What needs to be done =>
Only those lines in the data below from the line containing "Choose Transport: taxis, buses, or" through the line containing "Open Merge PDF", both included, should be restated word for word.

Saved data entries

※ ※ ※

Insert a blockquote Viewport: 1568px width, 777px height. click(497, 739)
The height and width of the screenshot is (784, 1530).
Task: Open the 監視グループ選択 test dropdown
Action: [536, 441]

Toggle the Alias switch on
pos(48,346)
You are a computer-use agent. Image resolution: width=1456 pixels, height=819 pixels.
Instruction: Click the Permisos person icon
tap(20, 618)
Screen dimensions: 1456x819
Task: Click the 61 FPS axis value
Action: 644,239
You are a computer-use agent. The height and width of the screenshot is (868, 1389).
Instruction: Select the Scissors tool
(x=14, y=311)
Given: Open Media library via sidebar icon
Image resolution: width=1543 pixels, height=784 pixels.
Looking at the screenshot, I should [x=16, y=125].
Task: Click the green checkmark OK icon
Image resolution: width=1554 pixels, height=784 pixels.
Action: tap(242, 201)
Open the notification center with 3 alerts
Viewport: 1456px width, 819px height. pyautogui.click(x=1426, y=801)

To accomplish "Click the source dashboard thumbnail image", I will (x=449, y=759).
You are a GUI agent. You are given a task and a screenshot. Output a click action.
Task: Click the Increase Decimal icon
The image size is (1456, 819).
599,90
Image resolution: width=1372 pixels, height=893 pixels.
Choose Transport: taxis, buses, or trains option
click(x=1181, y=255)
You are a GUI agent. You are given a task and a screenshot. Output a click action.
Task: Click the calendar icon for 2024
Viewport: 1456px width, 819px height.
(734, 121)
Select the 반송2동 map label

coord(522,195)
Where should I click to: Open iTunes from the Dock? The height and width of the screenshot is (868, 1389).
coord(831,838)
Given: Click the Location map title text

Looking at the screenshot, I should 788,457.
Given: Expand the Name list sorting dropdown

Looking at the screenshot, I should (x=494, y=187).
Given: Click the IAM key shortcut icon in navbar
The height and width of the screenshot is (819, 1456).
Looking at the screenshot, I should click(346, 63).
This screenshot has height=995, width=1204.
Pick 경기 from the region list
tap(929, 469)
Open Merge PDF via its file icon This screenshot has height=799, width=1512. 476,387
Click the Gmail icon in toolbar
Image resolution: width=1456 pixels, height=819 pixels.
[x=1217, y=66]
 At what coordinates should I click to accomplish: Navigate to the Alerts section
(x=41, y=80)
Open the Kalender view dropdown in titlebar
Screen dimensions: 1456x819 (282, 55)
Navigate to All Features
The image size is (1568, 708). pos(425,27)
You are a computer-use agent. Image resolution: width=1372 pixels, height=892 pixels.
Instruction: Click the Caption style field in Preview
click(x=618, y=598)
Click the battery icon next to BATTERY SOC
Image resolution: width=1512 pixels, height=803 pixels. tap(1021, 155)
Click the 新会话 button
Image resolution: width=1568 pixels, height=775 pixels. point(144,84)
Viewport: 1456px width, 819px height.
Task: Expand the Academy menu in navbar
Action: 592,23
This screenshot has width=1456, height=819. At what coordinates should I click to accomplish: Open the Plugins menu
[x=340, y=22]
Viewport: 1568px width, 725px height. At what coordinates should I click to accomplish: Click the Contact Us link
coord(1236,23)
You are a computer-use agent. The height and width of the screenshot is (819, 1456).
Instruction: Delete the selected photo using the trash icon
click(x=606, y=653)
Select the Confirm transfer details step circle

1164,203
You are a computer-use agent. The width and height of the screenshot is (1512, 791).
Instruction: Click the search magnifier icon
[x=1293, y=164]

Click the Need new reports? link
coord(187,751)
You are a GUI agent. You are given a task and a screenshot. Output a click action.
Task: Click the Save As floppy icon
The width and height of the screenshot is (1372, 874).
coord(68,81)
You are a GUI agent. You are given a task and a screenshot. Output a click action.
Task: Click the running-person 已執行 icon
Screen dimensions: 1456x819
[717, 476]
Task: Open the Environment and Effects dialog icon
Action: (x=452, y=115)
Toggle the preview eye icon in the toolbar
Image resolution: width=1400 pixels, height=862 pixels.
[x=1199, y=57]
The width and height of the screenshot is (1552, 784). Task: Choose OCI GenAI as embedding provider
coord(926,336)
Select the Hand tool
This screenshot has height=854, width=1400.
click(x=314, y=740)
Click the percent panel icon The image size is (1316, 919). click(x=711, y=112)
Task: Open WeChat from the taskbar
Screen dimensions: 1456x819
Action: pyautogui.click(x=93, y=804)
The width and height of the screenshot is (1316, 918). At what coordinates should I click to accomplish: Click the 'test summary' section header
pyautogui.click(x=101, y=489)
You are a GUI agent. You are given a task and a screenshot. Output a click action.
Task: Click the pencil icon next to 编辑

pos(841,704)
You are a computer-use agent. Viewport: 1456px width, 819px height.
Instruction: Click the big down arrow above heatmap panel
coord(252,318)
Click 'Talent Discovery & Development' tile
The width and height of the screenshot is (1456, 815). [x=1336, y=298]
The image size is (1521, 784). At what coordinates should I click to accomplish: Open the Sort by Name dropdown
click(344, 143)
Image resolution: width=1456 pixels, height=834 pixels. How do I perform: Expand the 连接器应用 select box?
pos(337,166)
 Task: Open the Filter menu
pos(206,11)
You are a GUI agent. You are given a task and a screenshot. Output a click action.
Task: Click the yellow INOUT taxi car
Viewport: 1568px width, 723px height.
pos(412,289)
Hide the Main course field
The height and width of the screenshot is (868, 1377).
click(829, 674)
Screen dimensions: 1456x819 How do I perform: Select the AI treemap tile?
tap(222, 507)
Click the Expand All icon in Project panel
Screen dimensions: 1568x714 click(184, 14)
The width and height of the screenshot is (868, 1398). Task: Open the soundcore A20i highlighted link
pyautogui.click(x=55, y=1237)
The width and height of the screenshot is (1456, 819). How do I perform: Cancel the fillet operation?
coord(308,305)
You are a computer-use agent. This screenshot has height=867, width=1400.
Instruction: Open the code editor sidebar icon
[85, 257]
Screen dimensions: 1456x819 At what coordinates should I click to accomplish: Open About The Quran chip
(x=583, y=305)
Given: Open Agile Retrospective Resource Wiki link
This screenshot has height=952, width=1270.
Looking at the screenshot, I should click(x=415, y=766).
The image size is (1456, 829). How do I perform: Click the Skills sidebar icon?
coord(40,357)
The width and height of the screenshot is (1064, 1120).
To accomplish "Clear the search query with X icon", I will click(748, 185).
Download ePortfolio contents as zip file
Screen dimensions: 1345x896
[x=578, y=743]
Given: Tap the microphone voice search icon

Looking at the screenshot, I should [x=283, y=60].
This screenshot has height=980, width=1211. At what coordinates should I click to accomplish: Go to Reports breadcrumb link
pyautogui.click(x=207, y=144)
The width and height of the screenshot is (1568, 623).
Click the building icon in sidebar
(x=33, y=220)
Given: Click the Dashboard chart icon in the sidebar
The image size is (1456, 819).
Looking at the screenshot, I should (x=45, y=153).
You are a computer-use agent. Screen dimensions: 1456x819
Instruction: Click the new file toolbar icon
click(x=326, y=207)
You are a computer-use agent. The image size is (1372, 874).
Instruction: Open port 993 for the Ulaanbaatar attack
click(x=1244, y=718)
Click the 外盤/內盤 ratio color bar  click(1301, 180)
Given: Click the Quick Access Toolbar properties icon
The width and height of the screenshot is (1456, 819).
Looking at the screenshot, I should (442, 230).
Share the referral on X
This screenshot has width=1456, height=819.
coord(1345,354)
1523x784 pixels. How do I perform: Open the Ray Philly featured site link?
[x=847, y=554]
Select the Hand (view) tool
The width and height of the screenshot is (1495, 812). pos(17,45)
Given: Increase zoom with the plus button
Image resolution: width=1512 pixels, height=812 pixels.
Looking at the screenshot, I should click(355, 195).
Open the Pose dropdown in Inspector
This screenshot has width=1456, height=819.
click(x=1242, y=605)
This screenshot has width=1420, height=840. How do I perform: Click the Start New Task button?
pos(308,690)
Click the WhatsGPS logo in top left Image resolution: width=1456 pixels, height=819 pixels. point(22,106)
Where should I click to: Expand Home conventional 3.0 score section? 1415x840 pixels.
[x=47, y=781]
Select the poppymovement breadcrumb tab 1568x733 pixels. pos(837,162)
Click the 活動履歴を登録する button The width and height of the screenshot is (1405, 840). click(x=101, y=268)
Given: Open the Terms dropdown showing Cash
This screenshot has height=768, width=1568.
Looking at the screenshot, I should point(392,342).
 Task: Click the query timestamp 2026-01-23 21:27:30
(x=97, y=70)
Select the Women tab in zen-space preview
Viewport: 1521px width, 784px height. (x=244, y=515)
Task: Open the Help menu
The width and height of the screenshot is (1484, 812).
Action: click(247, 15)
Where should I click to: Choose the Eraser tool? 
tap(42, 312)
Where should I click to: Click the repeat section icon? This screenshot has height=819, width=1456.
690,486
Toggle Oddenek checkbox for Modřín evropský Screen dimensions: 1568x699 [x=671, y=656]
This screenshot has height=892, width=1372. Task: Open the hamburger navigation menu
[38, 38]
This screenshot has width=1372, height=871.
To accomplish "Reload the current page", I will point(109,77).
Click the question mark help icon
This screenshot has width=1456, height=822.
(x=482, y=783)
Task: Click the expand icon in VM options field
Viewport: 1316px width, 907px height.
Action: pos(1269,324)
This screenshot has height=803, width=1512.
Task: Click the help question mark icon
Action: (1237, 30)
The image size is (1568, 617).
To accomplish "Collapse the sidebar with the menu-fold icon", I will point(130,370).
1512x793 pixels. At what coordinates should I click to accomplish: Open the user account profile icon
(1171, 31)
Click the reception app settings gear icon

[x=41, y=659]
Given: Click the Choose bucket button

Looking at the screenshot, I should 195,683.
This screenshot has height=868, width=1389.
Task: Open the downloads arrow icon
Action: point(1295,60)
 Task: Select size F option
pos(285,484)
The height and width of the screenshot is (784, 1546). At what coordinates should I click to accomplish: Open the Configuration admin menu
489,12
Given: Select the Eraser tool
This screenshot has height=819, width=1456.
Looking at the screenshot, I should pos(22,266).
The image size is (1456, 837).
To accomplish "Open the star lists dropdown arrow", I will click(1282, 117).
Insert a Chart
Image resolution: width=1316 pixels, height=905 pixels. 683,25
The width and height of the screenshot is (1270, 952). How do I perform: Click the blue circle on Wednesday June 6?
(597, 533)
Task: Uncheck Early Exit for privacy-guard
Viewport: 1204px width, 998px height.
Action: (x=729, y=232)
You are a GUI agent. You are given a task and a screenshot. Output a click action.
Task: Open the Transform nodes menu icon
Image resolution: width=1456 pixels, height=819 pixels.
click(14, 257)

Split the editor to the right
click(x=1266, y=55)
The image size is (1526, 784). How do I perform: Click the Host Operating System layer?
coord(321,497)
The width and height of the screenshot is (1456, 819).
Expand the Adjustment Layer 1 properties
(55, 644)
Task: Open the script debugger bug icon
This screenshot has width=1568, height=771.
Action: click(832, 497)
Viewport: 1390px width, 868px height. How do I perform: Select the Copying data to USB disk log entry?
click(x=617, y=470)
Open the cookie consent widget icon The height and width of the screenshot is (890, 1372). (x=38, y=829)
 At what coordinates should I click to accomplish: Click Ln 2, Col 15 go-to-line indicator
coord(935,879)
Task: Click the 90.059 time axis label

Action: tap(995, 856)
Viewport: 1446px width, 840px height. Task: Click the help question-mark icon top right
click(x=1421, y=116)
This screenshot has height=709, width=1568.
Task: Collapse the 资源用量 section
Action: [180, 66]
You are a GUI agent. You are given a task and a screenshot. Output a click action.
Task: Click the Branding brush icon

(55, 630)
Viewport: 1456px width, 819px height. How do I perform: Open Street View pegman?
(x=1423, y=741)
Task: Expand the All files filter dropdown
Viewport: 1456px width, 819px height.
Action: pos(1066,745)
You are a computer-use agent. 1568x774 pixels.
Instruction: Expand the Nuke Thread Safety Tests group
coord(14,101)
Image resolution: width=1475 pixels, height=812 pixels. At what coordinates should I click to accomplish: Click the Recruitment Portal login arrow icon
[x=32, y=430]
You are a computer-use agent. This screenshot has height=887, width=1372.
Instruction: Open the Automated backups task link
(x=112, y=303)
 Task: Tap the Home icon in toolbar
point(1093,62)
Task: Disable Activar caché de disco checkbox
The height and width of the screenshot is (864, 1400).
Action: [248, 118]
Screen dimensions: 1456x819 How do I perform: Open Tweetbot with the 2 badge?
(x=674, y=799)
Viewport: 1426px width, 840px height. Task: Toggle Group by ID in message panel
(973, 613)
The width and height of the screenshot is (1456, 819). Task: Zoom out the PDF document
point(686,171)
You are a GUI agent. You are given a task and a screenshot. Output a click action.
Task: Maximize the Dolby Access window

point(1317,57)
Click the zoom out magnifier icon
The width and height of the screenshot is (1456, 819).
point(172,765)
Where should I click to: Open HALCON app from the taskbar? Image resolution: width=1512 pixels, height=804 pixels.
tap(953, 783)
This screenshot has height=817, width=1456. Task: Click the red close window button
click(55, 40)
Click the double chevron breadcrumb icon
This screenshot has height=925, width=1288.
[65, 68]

※ ※ ※

Answer space =>
Choose Transport: taxis, buses, or trains option
click(x=1181, y=255)
You are a GUI agent. You are given a task and a screenshot. Output a click action.
Task: Click the calendar icon for 2024
Viewport: 1456px width, 819px height.
(734, 121)
Select the 반송2동 map label

coord(522,195)
Where should I click to: Open iTunes from the Dock? The height and width of the screenshot is (868, 1389).
coord(831,838)
Given: Click the Location map title text

Looking at the screenshot, I should 788,457.
Given: Expand the Name list sorting dropdown

Looking at the screenshot, I should (x=494, y=187).
Given: Click the IAM key shortcut icon in navbar
The height and width of the screenshot is (819, 1456).
Looking at the screenshot, I should click(346, 63).
This screenshot has height=995, width=1204.
Pick 경기 from the region list
tap(929, 469)
Open Merge PDF via its file icon This screenshot has height=799, width=1512. 476,387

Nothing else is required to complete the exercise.